Persico’s remarkable book, which is being reissued in paperback (Penguin, $15.95) to accompany the miniseries, begins with an image that was scorched into the author’s brain: a wire service photograph of Nazi leader Hermann Goering, his face contorted in death, just after he cheated the Nuremberg tribunal out of executing him by swallowing a cyanide capsule in 1946. The then-15-year-old Persico, whose five uncles had served in World War II, saw in the dead Goering a deeply satisfying closure to the war, a triumph of good over evil. But it was not until Saddam Hussein put war crimes on the front burner once more in the early 1990s that he secured a book contract to write about his boyhood obsession.If serendipity is the historian’s silent partner, Persico had more than his share. While chatting at a cocktail party in an artist’s colony in Mexico in 1991, a friend revealed a surprising fact about their hostess, a stately Scotswoman: “Katy was at Nuremberg, you know,” the woman said. In fact, Persico discovered, she had been a researcher for the prosecution and had carried large portions of the trial transcript halfway around the world, which she promptly placed at his disposal.

Back in the States, Persico secured a directory of Nuremberg alumni and set off to interview prosecutors, researchers and prison guards who had never before spoken of the trial. “I didn’t want to tell the story as legal history,” he explains. “I wanted to tell it as the human drama it had to have been.”The human drama is exactly what drew executive producer Peter Sussman and the other television folk who were brainstorming about potential projects several years ago. TNT was looking for war-related projects, Sussman suggested, so why not pitch the Nazi war crimes tribunal that had never been tackled save in the highly fictionalized 1961 Stanley Kramer film, “Judgment at Nuremberg”?

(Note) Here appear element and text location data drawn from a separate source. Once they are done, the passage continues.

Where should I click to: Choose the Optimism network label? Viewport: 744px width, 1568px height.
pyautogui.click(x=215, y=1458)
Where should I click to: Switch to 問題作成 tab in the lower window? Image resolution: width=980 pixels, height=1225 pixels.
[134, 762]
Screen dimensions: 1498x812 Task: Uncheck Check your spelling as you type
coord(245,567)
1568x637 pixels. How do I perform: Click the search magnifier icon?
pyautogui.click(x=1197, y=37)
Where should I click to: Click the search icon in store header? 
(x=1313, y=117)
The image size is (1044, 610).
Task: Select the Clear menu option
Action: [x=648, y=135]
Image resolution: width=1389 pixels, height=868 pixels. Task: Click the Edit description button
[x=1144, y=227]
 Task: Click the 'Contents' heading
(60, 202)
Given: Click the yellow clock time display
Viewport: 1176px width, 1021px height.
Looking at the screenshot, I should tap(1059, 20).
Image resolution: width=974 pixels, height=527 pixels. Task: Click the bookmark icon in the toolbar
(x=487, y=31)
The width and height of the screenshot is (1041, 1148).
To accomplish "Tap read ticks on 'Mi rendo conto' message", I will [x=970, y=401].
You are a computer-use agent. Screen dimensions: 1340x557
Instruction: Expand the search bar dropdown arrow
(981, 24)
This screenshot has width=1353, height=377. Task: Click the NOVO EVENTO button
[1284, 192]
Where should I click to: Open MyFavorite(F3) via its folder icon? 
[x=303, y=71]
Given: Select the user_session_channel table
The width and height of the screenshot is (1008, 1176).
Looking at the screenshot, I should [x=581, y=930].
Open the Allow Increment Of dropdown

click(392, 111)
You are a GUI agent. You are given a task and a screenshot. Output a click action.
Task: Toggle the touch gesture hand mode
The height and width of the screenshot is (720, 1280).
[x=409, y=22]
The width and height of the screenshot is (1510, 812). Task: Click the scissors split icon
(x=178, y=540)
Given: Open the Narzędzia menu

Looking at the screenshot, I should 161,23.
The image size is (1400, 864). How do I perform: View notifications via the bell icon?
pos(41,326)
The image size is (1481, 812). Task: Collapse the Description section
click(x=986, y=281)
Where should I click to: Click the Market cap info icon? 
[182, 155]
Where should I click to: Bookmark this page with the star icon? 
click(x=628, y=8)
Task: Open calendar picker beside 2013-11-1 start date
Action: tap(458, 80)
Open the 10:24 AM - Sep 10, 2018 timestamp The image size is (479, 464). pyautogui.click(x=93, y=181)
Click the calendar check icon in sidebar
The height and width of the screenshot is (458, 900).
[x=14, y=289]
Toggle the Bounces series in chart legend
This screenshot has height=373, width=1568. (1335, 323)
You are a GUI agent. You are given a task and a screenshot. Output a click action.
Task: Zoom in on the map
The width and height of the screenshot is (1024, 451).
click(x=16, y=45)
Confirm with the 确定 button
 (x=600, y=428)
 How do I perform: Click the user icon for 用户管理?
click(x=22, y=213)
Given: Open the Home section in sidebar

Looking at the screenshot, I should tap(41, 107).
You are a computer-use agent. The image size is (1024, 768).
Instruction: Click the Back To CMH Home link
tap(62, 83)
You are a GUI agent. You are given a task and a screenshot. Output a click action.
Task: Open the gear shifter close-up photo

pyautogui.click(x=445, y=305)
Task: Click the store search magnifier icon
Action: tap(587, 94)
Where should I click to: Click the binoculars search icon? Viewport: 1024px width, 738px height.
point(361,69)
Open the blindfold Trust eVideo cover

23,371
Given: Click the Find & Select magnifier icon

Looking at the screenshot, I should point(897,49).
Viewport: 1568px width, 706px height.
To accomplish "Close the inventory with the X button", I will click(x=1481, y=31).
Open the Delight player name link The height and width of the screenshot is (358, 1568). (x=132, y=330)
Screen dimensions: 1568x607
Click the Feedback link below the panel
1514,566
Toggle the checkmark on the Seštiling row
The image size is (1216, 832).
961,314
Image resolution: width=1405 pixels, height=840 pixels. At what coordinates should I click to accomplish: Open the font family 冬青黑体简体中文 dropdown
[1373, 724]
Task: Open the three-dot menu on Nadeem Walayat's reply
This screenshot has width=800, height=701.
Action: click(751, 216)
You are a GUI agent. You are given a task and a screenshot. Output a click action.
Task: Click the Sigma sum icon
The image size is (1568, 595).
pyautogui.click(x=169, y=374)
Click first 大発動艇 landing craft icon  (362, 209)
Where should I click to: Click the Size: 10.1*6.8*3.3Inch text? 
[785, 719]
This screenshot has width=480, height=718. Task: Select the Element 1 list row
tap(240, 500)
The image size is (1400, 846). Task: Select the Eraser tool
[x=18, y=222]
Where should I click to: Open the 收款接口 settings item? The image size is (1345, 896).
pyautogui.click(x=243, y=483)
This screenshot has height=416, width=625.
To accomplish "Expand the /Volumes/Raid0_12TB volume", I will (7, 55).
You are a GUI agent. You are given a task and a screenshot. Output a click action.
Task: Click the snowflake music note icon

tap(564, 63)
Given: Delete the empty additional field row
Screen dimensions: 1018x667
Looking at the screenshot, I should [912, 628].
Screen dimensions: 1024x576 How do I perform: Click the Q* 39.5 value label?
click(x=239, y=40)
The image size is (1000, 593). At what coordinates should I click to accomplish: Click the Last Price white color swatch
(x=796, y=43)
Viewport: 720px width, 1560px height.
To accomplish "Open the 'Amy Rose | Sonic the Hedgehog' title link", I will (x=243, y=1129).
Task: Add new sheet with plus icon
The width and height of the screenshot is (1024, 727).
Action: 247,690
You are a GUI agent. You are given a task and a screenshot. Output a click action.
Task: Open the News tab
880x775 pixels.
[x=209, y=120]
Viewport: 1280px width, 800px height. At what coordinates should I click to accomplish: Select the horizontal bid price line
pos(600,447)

In the TNT version, accuracy had the highest priority. Early on, director Yves Simoneau and the production team traveled to Nuremberg to visit the old courtroom in the Palace of Justice, a huge, gray, Gothic edifice on the Furtherstrasse. They perused the Palace’s library for photographs of the original courtroom, which, they learned, had been illuminated by harsh florescent lamps so photographers could shoot without the distraction of flashbulbs. They learned about the Jewish psychologist Gustav Mahler Gilbert, bespectacled and grave, who began as an interpreter in the cell block and became an analyst and confidant to the Nazis, all the while obsessed with understanding their murderous impulses.

The filmmakers also secured the astounding concentration camp footage that was shown publicly for the first time at Nuremberg; Simoneau decided to use a full six minutes of the film in one scene, played without any dialogue or sound save the whirring of the film projector. The effect was devastating on the cast and crew.

Hennessy recalled arriving at the shoot that was to record her character’s response to the footage. The actors who played the Nazis had been recorded earlier that morning, and as they filed off the stage with grim faces, they warned her to steel herself for a difficult day. Apparently, Stone, the son of survivors, had collapsed in tears at one point and was comforted by another actor who as a boy had been a member of Hitler Youth.

The concentration camp imagery was not new for Hennessy (“Law & Order”), who has been reading about the Holocaust since viewing the Auschwitz drama “Playing for Time” when she was 11. Nevertheless, she says, the effect was “brutal.” With cameras rolling, eight extras fled the set, never to return. “I just forced myself to look at the footage,” she says. “The whole art of that scene was trying not to just sob.”